I emerged ten minutes later, staring at him, fury still burning in my eyes. He questions me again with his eyes, before I roll my own.
"I'm taking up the schools offer in Florence. And I'm leaving. Tonight." I kept talking as I took the steps two at a time; the flight left in two hours, and I was just grateful enough to have been able to switch my departure to tonight.
"What?" he finally asks, grabbing my arm, making me slap him across the face. "Stiles, just breath, you're getting irratio-"
I pushed him against the wall, getting in his face. "If you use the word 'irrational' one more fucking time on me, it's your head I'm mounting on the wall." I throw an arm out, gesturing at the wall of hunted animal heads. It was something Derek said I needed to do; hunt an animal and mount it's head on the wall. I was too shy, and I couldn't harm something so innocent. Derek, on the other hand, wasn't innocent at all, so I might reconsider if it was his head I was hunting.
I did breathe though, calming myself a bit. "Derek, what you did I'll never forgive you for. You're a liar and a cheat, and I hope she's good enough for you, because I'm not hanging around anymore. Not whenever Scott ditches me for Allison; not when you blow me off to do 'work;' and especially not when Lydia needs a person to talk to about Jackson." I grabbed my toiletry bag on the counter, blowing out the now melted candles. I gave him one last look, before heading to the door. I smile, looking at him. "And don't call me. Don't tell anybody to call me anymore, because they won't get an answer." Derek didn't move, he just took the blows I gave to him.
"You're just going to leave," he finally said, gaining his courage. "Leave your dad, leave your friends, leave me; just like that?" I nodded. "What about graduation?"
I laughed. "I was ready to graduate at the end of junior year; I'll have my diploma mailed to me."
"Your friends will ask.

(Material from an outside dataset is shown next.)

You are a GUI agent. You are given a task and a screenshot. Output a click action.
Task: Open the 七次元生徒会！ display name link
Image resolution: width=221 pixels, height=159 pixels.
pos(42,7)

They'll call you, text you, wonder where you are."
"Let them." I say flatly. I wasn't up to this right now; I had to leave soon.
"And your father? Are you going to abandon him as well?"
"Derek, if you think playing the guilt card is going to work with me, then you should have tried fighting for me a little harder. Everyone will deal with it, and move on. They'll see that I'm where I want to be, and just learn to be happy."
I walked out of the house then, not wanting to hear any more of Derek's "excuses." He chose now to say he wanted me? Well now I'm telling him to go fuck himself. And I didn't feel bad about it one bit.
I slammed the door to my jeep, jumping when I hear him slam into it, trying to open the door. "Stiles, please; don't go tonight. Just, stay until morning, and then you can go. Say goodbye first." His body language was all off.
I stared at him with disgust. "You just want me to stay so you can fuck me one more time and convince me to stay. Isn't it?" He didn't respond. "Piece of shit." I say through the window, before gunning it backwards and speeding out of the driveway. I didn't look back. I would never look back again.